The Promise Of The Recruiting Pitch. The Reality Of Joining The Ranks

How Often Do The Two Align After An Advisor Signs On The Dotted Line?
By Janeesa Hollingshead
September 10, 2024
https://wealthsolutionsreport.com/2024/09/10/the-promise-of-the-recruiting-pitch-the-reality-of-joining-the-ranks/

For a wealth management enterprise recruiting top talent, reputation in the marketplace and an ability to both differentiate itself and effectively promote its culture and resources are the jumping off points for every conversation with potential recruits. These elements open the discussion door, but aren’t sufficient to seal the deal in an increasingly competitive landscape full of tech bells and whistles, lucrative transition packages and myriad business models.

Building relationships based on mutual interest and shared values is the name of the game in recruiting. Still, for financial advisors in motion and the firms looking to sign them, partnership is more than a matter of alignment – it’s built on expectations born of promises made during the courting phase and a firm’s ability to deliver on them throughout the engagement.

While starting off on the right foot is imperative, maintaining that attentive gait during the onboarding process – and beyond – is just as important. A successful and relatively seamless integration into a new ecosystem is an advisor’s first sense of their new reality. However, there are pitfalls that can damage the relationship in its infancy. What are these obstacles and what best practices can be deployed to avert them?

For every firm that says “we’re great” during the recruiting stage, what is the post-transition reality? To find out, we spoke with four industry leaders with in-the-trenches knowledge of the recruiting landscape and the difference between success and failure within that environment:

-Patrick Farrell, President and Chief Operating Officer at Sound Income Group, a Fort Lauderdale, Florida-based diversified financial services company whose affiliate, Sound Income Strategies, is an RIA
-Louis Diamond, President of Diamond Consultants, a recruiting and consulting firm that helps financial advisors find a fitting home office for their businesses and clients
-Neil Turner, Co-Founder and Co-CEO at NewEdge Advisors, a New Orleans-based RIA
-Lili Kaufmann, Head of Transitions at Sanctuary Wealth, a wealth management platform for advisors

Patrick Farrell, President And Chief Operating Officer, Sound Income Group
Some wealth management firms might say it’s culture and communication that attracts successful financial advisors, but I believe those critical steps are further down the line in the process. What really matters initially is speed. The ability to quickly provide the attention and technology that financial advisors need to seamlessly transition and subsequently grow their business is critical.
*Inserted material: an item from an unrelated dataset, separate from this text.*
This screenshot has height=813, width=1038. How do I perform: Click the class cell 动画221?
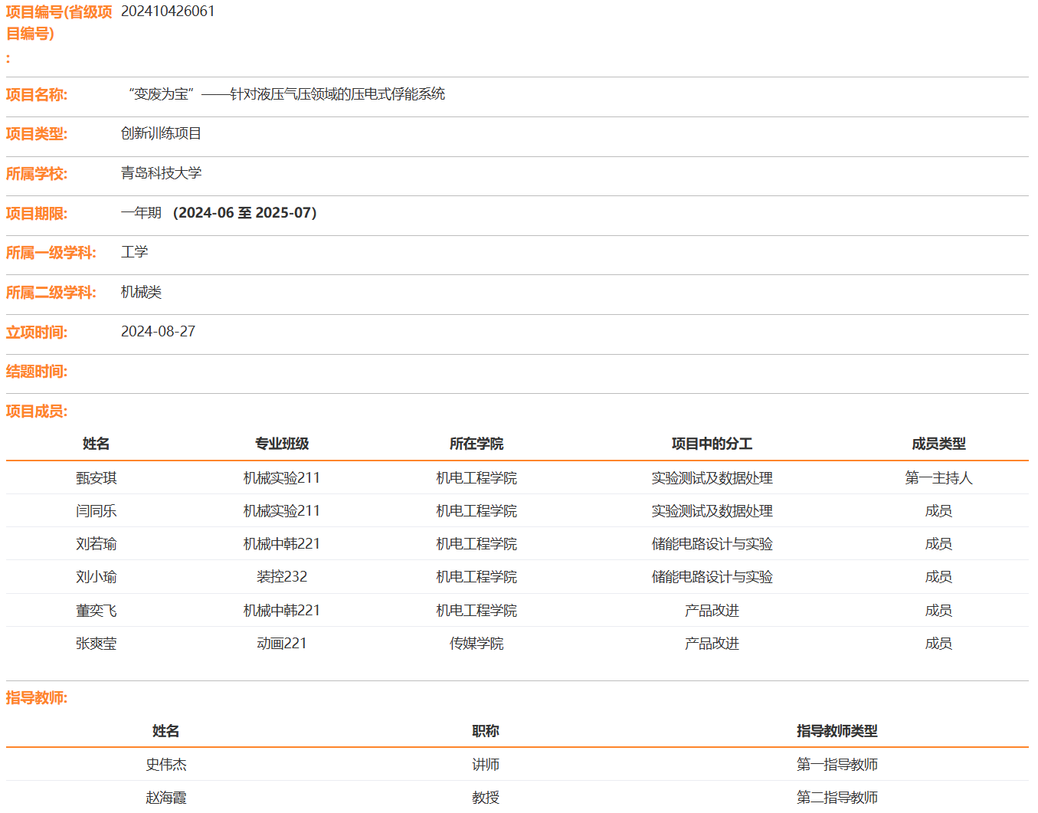[x=282, y=644]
Firms need to demonstrate they are willing to do the legwork to fully integrate and onboard new advisors fast.

It should not stop once the integration is complete. This is where communication and culture come into play. Firms need to ensure advisors continue to receive support, education and access to technology to allow them to thrive in their new ecosystem.

Louis Diamond, President, Diamond Consultants
Some best practices for getting advisors onboarded include investing extra time before the transition mapping the book to ensure comparability with the new platform, with a special emphasis on lending rates and manager comparability. Additionally, building a dedicated transition team who are experts at understanding the process and can properly set an advisor’s expectations and anticipate issues before they arise is essential. Once advisors join, having key executives check in on progress and ensure the advisor’s needs are met goes a long way since it’s often unexpected and when an advisor is typically the most on edge.

The feeling of “bait and switch,” or an advisor feeling like they were misled, or thinking the firm didn’t do a thorough enough job vetting their practice, is a killer. Every firm says they are great during the dating phase. My job is to recommend firms that we’ve had positive track records with and where advisor feedback is stellar.

In any transition, though, the first few months are challenging, and you are more likely to find an advisor is not as pleased as they will be once they are up and running. (Lack of sleep and stress doesn’t help either!) No matter how well prepared an advisor is, something will go wrong, so both the advisor and firm have to adapt on the fly to changing circumstances.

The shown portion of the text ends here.